- **Dataset records**
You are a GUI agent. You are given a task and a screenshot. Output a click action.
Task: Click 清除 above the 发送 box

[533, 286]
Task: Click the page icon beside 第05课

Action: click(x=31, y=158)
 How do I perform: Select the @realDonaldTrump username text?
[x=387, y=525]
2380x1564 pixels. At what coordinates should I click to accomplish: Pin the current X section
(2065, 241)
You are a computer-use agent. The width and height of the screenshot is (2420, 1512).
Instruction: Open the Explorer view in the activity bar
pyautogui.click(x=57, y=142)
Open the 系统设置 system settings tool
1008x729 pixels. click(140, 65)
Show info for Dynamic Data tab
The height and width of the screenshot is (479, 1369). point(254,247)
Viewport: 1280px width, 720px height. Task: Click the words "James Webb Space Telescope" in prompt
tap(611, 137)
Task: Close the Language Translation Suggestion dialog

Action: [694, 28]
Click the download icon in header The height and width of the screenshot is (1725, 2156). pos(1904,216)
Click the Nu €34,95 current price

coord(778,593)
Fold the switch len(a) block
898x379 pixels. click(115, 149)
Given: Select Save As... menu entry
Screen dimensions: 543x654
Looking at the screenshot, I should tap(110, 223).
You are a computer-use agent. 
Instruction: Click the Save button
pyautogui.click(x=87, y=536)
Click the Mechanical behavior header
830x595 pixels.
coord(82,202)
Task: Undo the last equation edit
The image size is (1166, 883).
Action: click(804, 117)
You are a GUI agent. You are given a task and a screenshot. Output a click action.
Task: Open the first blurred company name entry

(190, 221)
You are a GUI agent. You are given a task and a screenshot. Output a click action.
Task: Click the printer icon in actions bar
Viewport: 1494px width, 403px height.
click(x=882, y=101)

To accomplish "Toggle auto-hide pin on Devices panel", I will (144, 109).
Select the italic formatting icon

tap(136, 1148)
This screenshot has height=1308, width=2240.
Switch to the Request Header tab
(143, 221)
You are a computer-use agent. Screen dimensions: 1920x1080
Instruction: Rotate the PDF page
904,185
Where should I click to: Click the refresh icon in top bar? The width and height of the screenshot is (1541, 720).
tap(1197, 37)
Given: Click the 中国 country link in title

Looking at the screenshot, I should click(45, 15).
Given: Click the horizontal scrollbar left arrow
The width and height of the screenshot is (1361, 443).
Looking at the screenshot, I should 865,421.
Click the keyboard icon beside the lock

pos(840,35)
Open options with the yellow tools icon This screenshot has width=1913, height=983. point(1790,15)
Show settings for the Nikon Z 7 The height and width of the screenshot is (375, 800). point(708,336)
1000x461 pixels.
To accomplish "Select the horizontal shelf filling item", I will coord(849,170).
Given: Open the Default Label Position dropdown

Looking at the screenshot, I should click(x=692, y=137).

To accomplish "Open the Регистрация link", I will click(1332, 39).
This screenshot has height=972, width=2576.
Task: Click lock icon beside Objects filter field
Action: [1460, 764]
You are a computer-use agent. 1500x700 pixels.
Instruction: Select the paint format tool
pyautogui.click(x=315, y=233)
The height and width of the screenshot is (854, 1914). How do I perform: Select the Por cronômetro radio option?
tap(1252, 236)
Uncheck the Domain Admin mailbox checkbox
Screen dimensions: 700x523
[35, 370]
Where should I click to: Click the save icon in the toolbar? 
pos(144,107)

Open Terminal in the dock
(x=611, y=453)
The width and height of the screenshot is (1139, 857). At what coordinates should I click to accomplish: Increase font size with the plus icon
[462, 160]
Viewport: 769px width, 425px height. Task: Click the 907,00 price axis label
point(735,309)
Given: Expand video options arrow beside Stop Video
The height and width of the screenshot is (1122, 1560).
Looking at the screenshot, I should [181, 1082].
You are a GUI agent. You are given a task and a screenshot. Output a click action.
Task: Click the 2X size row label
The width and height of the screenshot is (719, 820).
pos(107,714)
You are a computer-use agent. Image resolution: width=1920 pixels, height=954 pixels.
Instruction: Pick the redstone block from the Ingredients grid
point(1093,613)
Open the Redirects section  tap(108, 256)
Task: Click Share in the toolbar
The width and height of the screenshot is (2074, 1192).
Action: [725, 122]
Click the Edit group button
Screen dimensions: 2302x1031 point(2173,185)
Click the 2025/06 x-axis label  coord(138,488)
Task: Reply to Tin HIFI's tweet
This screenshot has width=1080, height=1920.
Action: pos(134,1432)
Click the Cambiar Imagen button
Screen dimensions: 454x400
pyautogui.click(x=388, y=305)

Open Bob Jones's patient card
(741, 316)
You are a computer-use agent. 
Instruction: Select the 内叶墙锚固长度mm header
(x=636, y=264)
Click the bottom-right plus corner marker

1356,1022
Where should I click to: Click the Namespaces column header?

- **Work instructions**
Copy all of the rows above word for word, changing nothing.

- **Complete output**
You are a GUI agent. You are given a task and a screenshot. Output a click action.
Task: Click 清除 above the 发送 box

[533, 286]
Task: Click the page icon beside 第05课

Action: click(x=31, y=158)
 How do I perform: Select the @realDonaldTrump username text?
[x=387, y=525]
2380x1564 pixels. At what coordinates should I click to accomplish: Pin the current X section
(2065, 241)
You are a computer-use agent. The width and height of the screenshot is (2420, 1512).
Instruction: Open the Explorer view in the activity bar
pyautogui.click(x=57, y=142)
Open the 系统设置 system settings tool
1008x729 pixels. click(140, 65)
Show info for Dynamic Data tab
The height and width of the screenshot is (479, 1369). point(254,247)
Viewport: 1280px width, 720px height. Task: Click the words "James Webb Space Telescope" in prompt
tap(611, 137)
Task: Close the Language Translation Suggestion dialog

Action: [694, 28]
Click the download icon in header The height and width of the screenshot is (1725, 2156). pos(1904,216)
Click the Nu €34,95 current price

coord(778,593)
Fold the switch len(a) block
898x379 pixels. click(115, 149)
Given: Select Save As... menu entry
Screen dimensions: 543x654
Looking at the screenshot, I should tap(110, 223).
You are a computer-use agent. 
Instruction: Click the Save button
pyautogui.click(x=87, y=536)
Click the Mechanical behavior header
830x595 pixels.
coord(82,202)
Task: Undo the last equation edit
The image size is (1166, 883).
Action: click(804, 117)
You are a GUI agent. You are given a task and a screenshot. Output a click action.
Task: Open the first blurred company name entry

(190, 221)
You are a GUI agent. You are given a task and a screenshot. Output a click action.
Task: Click the printer icon in actions bar
Viewport: 1494px width, 403px height.
click(x=882, y=101)

To accomplish "Toggle auto-hide pin on Devices panel", I will (144, 109).
Select the italic formatting icon

tap(136, 1148)
This screenshot has height=1308, width=2240.
Switch to the Request Header tab
(143, 221)
You are a computer-use agent. Screen dimensions: 1920x1080
Instruction: Rotate the PDF page
904,185
Where should I click to: Click the refresh icon in top bar? The width and height of the screenshot is (1541, 720).
tap(1197, 37)
Given: Click the 中国 country link in title

Looking at the screenshot, I should click(45, 15).
Given: Click the horizontal scrollbar left arrow
The width and height of the screenshot is (1361, 443).
Looking at the screenshot, I should 865,421.
Click the keyboard icon beside the lock

pos(840,35)
Open options with the yellow tools icon This screenshot has width=1913, height=983. point(1790,15)
Show settings for the Nikon Z 7 The height and width of the screenshot is (375, 800). point(708,336)
1000x461 pixels.
To accomplish "Select the horizontal shelf filling item", I will coord(849,170).
Given: Open the Default Label Position dropdown

Looking at the screenshot, I should click(x=692, y=137).

To accomplish "Open the Регистрация link", I will click(1332, 39).
This screenshot has height=972, width=2576.
Task: Click lock icon beside Objects filter field
Action: [1460, 764]
You are a computer-use agent. 1500x700 pixels.
Instruction: Select the paint format tool
pyautogui.click(x=315, y=233)
The height and width of the screenshot is (854, 1914). How do I perform: Select the Por cronômetro radio option?
tap(1252, 236)
Uncheck the Domain Admin mailbox checkbox
Screen dimensions: 700x523
[35, 370]
Where should I click to: Click the save icon in the toolbar? 
pos(144,107)

Open Terminal in the dock
(x=611, y=453)
The width and height of the screenshot is (1139, 857). At what coordinates should I click to accomplish: Increase font size with the plus icon
[462, 160]
Viewport: 769px width, 425px height. Task: Click the 907,00 price axis label
point(735,309)
Given: Expand video options arrow beside Stop Video
The height and width of the screenshot is (1122, 1560).
Looking at the screenshot, I should [181, 1082].
You are a GUI agent. You are given a task and a screenshot. Output a click action.
Task: Click the 2X size row label
The width and height of the screenshot is (719, 820).
pos(107,714)
You are a computer-use agent. Image resolution: width=1920 pixels, height=954 pixels.
Instruction: Pick the redstone block from the Ingredients grid
point(1093,613)
Open the Redirects section  tap(108, 256)
Task: Click Share in the toolbar
The width and height of the screenshot is (2074, 1192).
Action: [725, 122]
Click the Edit group button
Screen dimensions: 2302x1031 point(2173,185)
Click the 2025/06 x-axis label  coord(138,488)
Task: Reply to Tin HIFI's tweet
This screenshot has width=1080, height=1920.
Action: pos(134,1432)
Click the Cambiar Imagen button
Screen dimensions: 454x400
pyautogui.click(x=388, y=305)

Open Bob Jones's patient card
(741, 316)
You are a computer-use agent. 
Instruction: Select the 内叶墙锚固长度mm header
(x=636, y=264)
Click the bottom-right plus corner marker

1356,1022
Where should I click to: Click the Namespaces column header?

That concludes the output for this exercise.